La historia del desastre la recogió hace tres décadas Francisco de Sotavento (Javier Rodríguez Vergara) en el número 9 de la revista Olláparo. Ahí sobresale la reacción al naufragio de Daniel de Peixes, vecino de la villa, que recorrió el lugar fatídico. «Non imos comportarnos igual que animais. Quitade as gorras e imos pregarlles un nosopai e un Ave María aos nosos amigos e compañeiros, que aquí mesmo os comeu o mar», dijo, mientras navegaba alrededor de las cortezas del pesquero con otros tripulantes. Asimismo, el cronista también señala que varios cuerpos fueron enterrados en la playa.

El disgusto fue tran grande que, por ejemplo, la mujer de Germán Veiga, Asunción Martínez, perdió al séptimo hijo que esperaba. «Mi madre tenía 3 años y todas las familias se quedaron en muy mala situación», expresa a La Voz Germán García Veiga (70 años), nieto del patrón, que vive en Cedeira. Nunca supo mucho del naufragio, pero sí de sus consecuencias. Uno de sus tíos, Manuel Veiga, emigró a Bilbao con solo 14 años para sostener a la familia. Encontró un hueco en la industria pesquera, en la que acabó sobresaliendo. Mientras, su tía Carmen Veiga dejó la escuela y se fue de sirvienta a la casa del médico de Cedeira. De esta forma, los dos hermanos mayores fueron el sostén de sus allegados.
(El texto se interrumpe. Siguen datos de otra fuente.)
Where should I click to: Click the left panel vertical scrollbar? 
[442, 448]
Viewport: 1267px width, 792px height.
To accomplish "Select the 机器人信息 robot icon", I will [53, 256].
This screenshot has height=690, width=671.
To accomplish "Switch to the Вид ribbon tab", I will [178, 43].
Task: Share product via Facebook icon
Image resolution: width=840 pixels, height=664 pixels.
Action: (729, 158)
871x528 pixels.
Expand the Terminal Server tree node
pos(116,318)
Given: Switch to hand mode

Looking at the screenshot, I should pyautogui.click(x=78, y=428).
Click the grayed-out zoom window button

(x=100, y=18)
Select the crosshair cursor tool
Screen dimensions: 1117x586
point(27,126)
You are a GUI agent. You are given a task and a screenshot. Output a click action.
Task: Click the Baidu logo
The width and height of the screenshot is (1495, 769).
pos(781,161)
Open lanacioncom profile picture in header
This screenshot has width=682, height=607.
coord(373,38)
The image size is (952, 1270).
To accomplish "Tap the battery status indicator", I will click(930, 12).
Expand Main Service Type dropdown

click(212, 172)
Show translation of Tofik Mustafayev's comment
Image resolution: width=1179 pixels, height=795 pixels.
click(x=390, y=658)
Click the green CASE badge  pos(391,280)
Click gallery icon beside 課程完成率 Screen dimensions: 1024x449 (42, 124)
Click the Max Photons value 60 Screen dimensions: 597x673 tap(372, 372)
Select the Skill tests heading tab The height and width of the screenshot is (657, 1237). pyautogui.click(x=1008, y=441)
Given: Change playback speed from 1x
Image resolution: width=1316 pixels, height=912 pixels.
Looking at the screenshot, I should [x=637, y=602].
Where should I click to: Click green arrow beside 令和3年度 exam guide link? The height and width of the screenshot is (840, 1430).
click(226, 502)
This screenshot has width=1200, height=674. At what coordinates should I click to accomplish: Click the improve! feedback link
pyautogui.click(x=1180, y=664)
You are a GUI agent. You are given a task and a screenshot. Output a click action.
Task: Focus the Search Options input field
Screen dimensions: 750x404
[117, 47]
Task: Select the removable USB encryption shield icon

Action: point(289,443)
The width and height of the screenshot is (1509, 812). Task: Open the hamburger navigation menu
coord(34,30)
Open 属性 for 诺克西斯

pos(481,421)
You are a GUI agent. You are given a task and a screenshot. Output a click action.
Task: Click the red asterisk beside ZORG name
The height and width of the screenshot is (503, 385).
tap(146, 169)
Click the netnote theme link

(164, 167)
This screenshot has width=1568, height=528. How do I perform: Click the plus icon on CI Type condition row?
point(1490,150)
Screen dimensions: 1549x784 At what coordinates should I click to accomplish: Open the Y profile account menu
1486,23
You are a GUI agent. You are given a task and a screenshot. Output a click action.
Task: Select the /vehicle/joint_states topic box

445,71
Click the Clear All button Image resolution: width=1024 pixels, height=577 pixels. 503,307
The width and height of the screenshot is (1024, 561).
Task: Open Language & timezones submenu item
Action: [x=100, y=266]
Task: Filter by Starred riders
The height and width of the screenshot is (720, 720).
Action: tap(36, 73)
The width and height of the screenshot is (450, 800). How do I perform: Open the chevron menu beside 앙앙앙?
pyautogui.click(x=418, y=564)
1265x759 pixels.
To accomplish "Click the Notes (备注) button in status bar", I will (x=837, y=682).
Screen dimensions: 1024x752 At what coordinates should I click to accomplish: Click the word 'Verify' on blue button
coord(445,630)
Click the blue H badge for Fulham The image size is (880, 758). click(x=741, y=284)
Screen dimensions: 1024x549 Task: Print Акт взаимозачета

No hubo supervivientes, aunque sí tres afortunados: Antonio Brocos, Adriano Quintana y Manuel Freire Cheda, O Mudo. Cuando llegaron al puerto, el barco ya había salido, así que se quedaron en tierra y, de paso, se libraron de morir ahogados. Un hijo de Antonio, Jesús Brocos, vive en Cedeira y no conocía la historia. Tampoco José Francisco Pérez Quintana (83 años), nieto de Adriano, que enseña a La Voz una foto de su abuelo. «Él murió joven y mi madre cuando yo tenía unos seis años y no me contaron mucho. Solo recuerdo estar componiendo el aparejo con él en el muelle». Al ser la mayoría nietos y bisnietos de los protagonistas, pocos saben del naufragio.

Colectas de la comarca

Desde Cedeira, en 1928, se envió «un grito de auxilio», recogió La Voz, para el amparo y protección de los familiares afectados, sobre todo de los más de treinta huérfanos. «Que la caridad pública acuda a remediar tanta desgracia y miseria». Así que, desde el primer momento, la respuesta fue enorme. Todos los concellos de la comarca, sobre todo Ferrol, realizaron colectas, así como los periódicos y las cofradías de pescadores, entre otras entidades.

Este mes, la efeméride fue recuperada por el ferrolano Fernando Ocampo, al que se la había contado su padre, Carlos. «Mi padre participó con la Tropa de Exploradores en una cabalgata cuestación que recorrió la ciudad con una barca sobre un camión, donde iban varios huérfanos y donde la gente depositaba sus donativos», cuenta. De esos días es el origen de la calle Ferrol, al lado del Ayuntamiento de Cedeira, que la villa le dedicó a la urbe naval. «Calle del Ferrol. Dio amor grande a las familias de nuestros náufragos», está inscrito. El funeral se celebró el 4 de mayo de 1928 y asistió, entre otros, el gobernador militar de Ferrol. Allí, en la despedida, estuvo el pueblo entero, con especial representación de la gente del mar. Tras el multitudinario adiós, no quedó más que la placa.